### Requirement
Only the lines from the line with "Open the Modifiers section" through the end of the records belong in your reply, copied exactly, with every picture left out.
***** Data supplied *****
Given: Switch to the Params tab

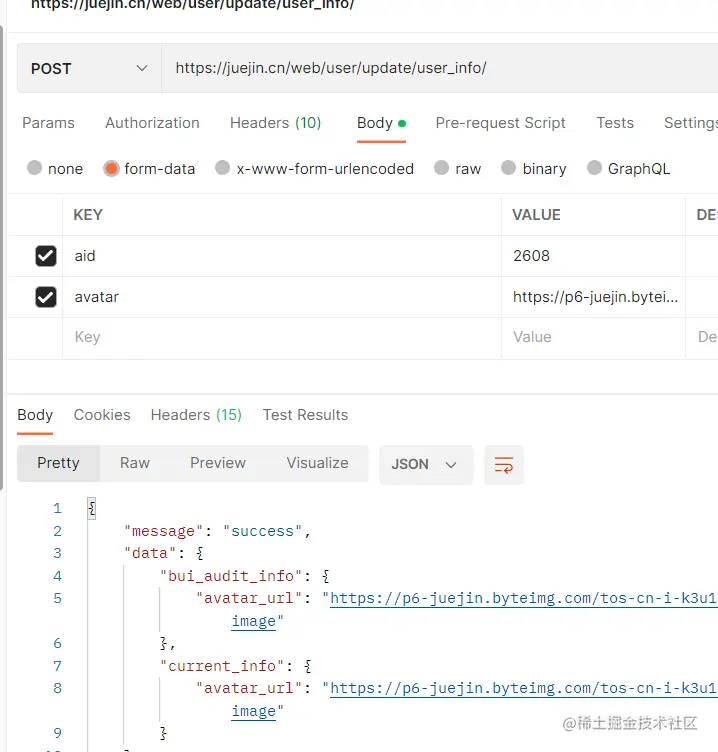Looking at the screenshot, I should click(x=48, y=123).
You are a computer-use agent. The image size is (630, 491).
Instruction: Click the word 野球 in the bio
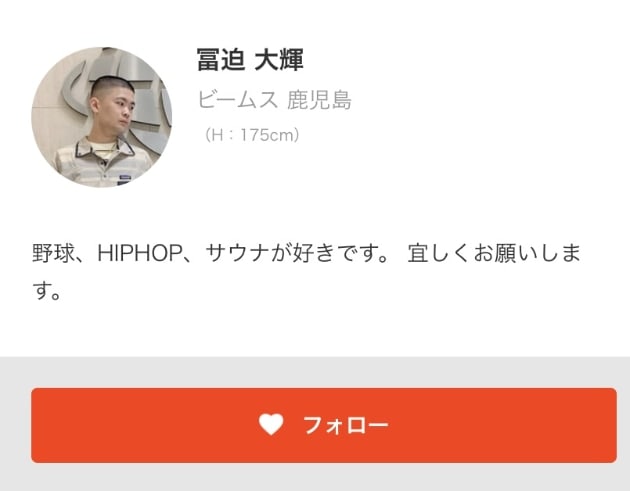click(53, 253)
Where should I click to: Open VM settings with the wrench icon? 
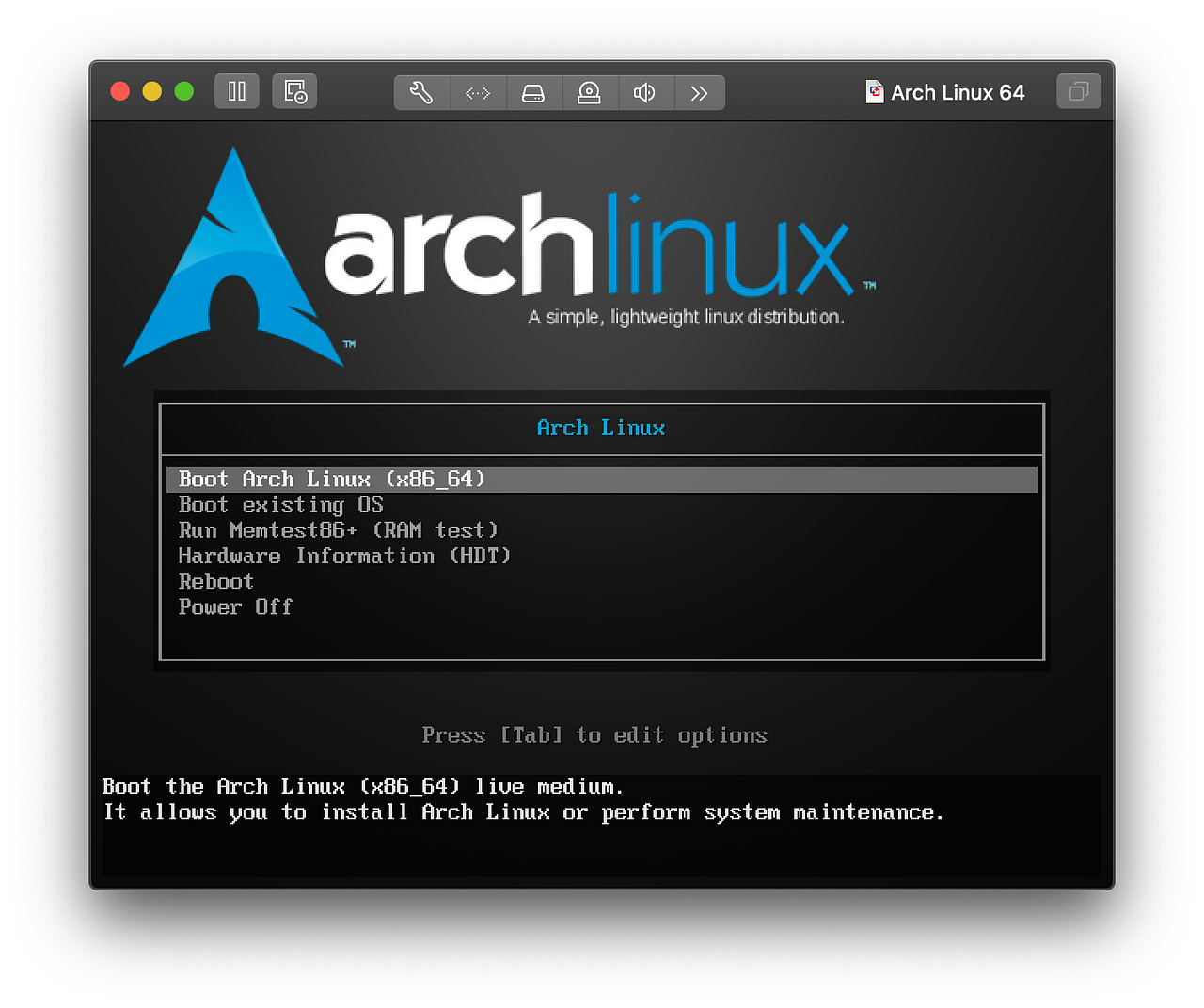420,92
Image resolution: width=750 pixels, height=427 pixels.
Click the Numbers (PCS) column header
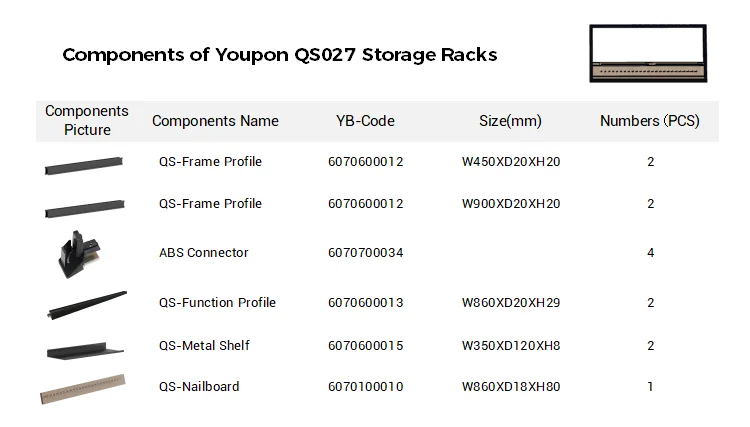(650, 121)
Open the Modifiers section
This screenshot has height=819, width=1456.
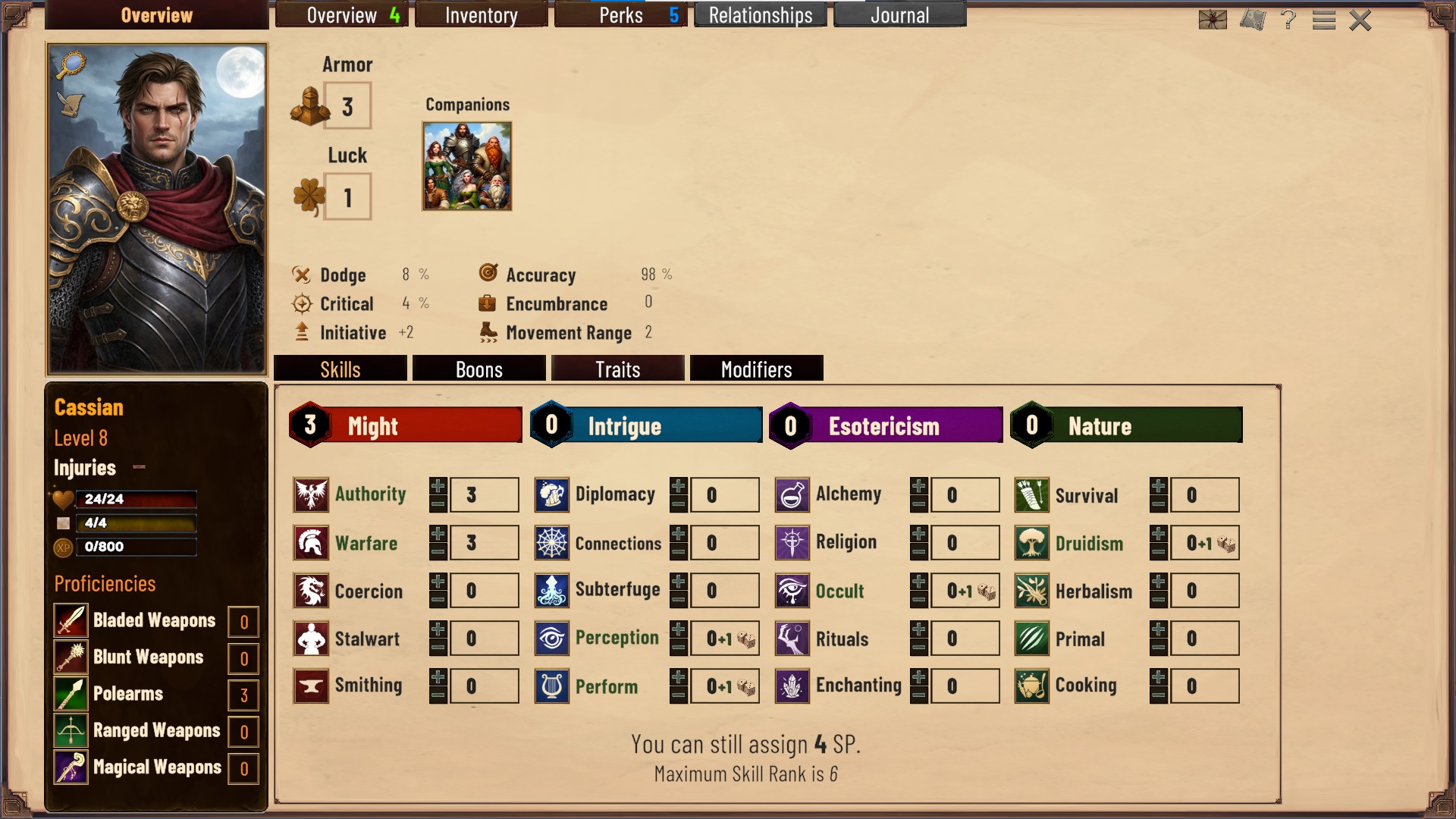757,369
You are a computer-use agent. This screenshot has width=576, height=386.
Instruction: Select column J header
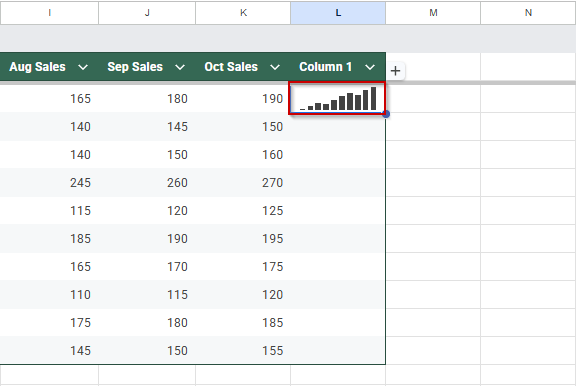[x=147, y=13]
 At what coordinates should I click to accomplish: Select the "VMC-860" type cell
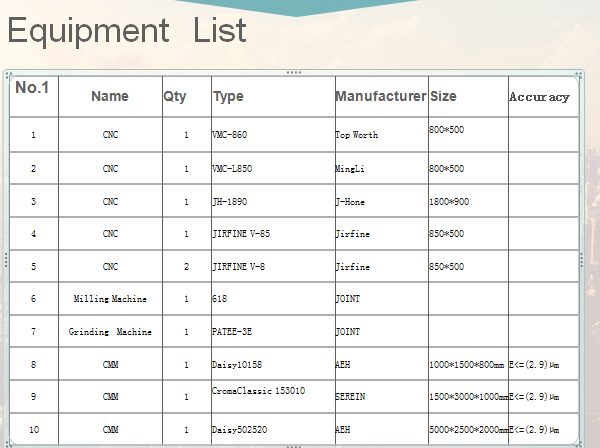[x=230, y=134]
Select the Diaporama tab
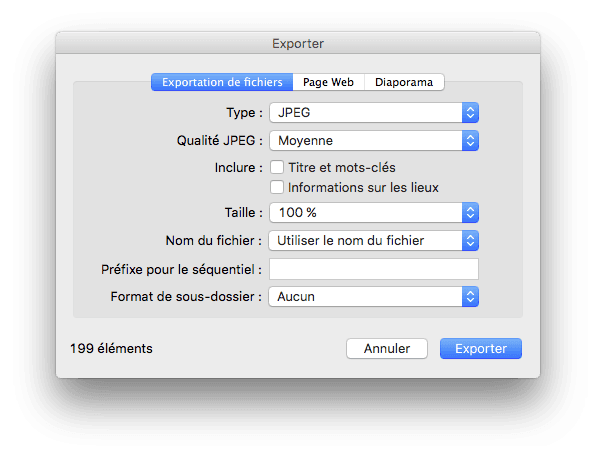 click(x=404, y=82)
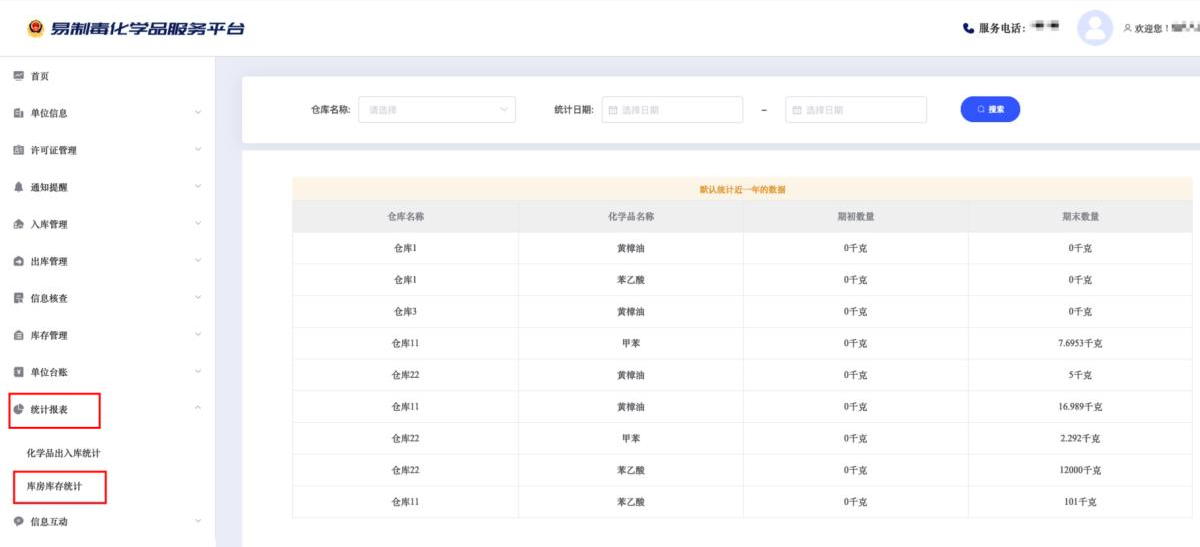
*****
### Your response
Open the Modifiers section
This screenshot has height=819, width=1456.
757,369
You are a computer-use agent. This screenshot has width=576, height=386.
Instruction: Select column J header
[x=147, y=13]
 At what coordinates should I click to accomplish: Select the "VMC-860" type cell
[x=230, y=134]
Select the Diaporama tab
 click(x=404, y=82)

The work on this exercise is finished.